[Exercise]: Transcribe all of the listing below in full.

[Start of section]

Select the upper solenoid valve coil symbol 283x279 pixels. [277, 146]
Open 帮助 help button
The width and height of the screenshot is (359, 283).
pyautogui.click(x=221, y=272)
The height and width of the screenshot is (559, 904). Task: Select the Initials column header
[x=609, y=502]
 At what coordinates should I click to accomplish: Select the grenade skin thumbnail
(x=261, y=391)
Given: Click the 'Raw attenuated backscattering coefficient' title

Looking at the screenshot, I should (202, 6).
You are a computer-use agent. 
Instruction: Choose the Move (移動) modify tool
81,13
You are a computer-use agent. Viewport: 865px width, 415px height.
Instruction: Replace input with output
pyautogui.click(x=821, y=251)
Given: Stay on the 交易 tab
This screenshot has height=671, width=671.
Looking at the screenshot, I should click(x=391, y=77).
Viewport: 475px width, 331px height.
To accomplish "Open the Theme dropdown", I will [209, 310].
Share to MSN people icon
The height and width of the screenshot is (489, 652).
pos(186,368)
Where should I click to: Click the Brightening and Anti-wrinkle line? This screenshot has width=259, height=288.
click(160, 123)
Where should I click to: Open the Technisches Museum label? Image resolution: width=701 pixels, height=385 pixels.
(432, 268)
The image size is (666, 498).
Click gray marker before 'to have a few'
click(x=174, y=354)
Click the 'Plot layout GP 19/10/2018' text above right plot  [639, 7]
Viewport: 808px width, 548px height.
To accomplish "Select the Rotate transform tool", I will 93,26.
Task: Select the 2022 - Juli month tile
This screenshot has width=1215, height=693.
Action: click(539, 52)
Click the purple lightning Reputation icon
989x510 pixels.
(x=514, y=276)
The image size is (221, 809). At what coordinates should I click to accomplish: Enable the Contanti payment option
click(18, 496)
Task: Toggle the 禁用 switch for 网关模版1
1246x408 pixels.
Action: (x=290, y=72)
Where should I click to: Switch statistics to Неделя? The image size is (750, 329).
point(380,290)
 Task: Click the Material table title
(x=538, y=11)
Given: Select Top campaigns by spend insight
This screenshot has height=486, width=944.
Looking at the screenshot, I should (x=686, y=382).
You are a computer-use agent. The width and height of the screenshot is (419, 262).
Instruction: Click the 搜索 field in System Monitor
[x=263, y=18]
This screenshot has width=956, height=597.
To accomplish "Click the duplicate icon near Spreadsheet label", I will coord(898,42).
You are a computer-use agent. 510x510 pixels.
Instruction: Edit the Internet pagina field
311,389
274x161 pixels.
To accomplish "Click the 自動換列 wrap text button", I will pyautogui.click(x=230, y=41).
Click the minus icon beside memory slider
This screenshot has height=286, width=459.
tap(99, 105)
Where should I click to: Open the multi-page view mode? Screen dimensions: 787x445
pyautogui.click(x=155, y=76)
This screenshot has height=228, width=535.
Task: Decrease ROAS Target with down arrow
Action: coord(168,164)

[End of section]

[Output of the task]:
Select the upper solenoid valve coil symbol 283x279 pixels. [277, 146]
Open 帮助 help button
The width and height of the screenshot is (359, 283).
pyautogui.click(x=221, y=272)
The height and width of the screenshot is (559, 904). Task: Select the Initials column header
[x=609, y=502]
 At what coordinates should I click to accomplish: Select the grenade skin thumbnail
(x=261, y=391)
Given: Click the 'Raw attenuated backscattering coefficient' title

Looking at the screenshot, I should (202, 6).
You are a computer-use agent. 
Instruction: Choose the Move (移動) modify tool
81,13
You are a computer-use agent. Viewport: 865px width, 415px height.
Instruction: Replace input with output
pyautogui.click(x=821, y=251)
Given: Stay on the 交易 tab
This screenshot has height=671, width=671.
Looking at the screenshot, I should click(x=391, y=77).
Viewport: 475px width, 331px height.
To accomplish "Open the Theme dropdown", I will [209, 310].
Share to MSN people icon
The height and width of the screenshot is (489, 652).
pos(186,368)
Where should I click to: Click the Brightening and Anti-wrinkle line? This screenshot has width=259, height=288.
click(160, 123)
Where should I click to: Open the Technisches Museum label? Image resolution: width=701 pixels, height=385 pixels.
(432, 268)
The image size is (666, 498).
Click gray marker before 'to have a few'
click(x=174, y=354)
Click the 'Plot layout GP 19/10/2018' text above right plot  [639, 7]
Viewport: 808px width, 548px height.
To accomplish "Select the Rotate transform tool", I will 93,26.
Task: Select the 2022 - Juli month tile
This screenshot has width=1215, height=693.
Action: click(539, 52)
Click the purple lightning Reputation icon
989x510 pixels.
(x=514, y=276)
The image size is (221, 809). At what coordinates should I click to accomplish: Enable the Contanti payment option
click(18, 496)
Task: Toggle the 禁用 switch for 网关模版1
1246x408 pixels.
Action: (x=290, y=72)
Where should I click to: Switch statistics to Неделя? The image size is (750, 329).
point(380,290)
 Task: Click the Material table title
(x=538, y=11)
Given: Select Top campaigns by spend insight
This screenshot has height=486, width=944.
Looking at the screenshot, I should (x=686, y=382).
You are a computer-use agent. The width and height of the screenshot is (419, 262).
Instruction: Click the 搜索 field in System Monitor
[x=263, y=18]
This screenshot has width=956, height=597.
To accomplish "Click the duplicate icon near Spreadsheet label", I will coord(898,42).
You are a computer-use agent. 510x510 pixels.
Instruction: Edit the Internet pagina field
311,389
274x161 pixels.
To accomplish "Click the 自動換列 wrap text button", I will pyautogui.click(x=230, y=41).
Click the minus icon beside memory slider
This screenshot has height=286, width=459.
tap(99, 105)
Where should I click to: Open the multi-page view mode? Screen dimensions: 787x445
pyautogui.click(x=155, y=76)
This screenshot has height=228, width=535.
Task: Decrease ROAS Target with down arrow
Action: coord(168,164)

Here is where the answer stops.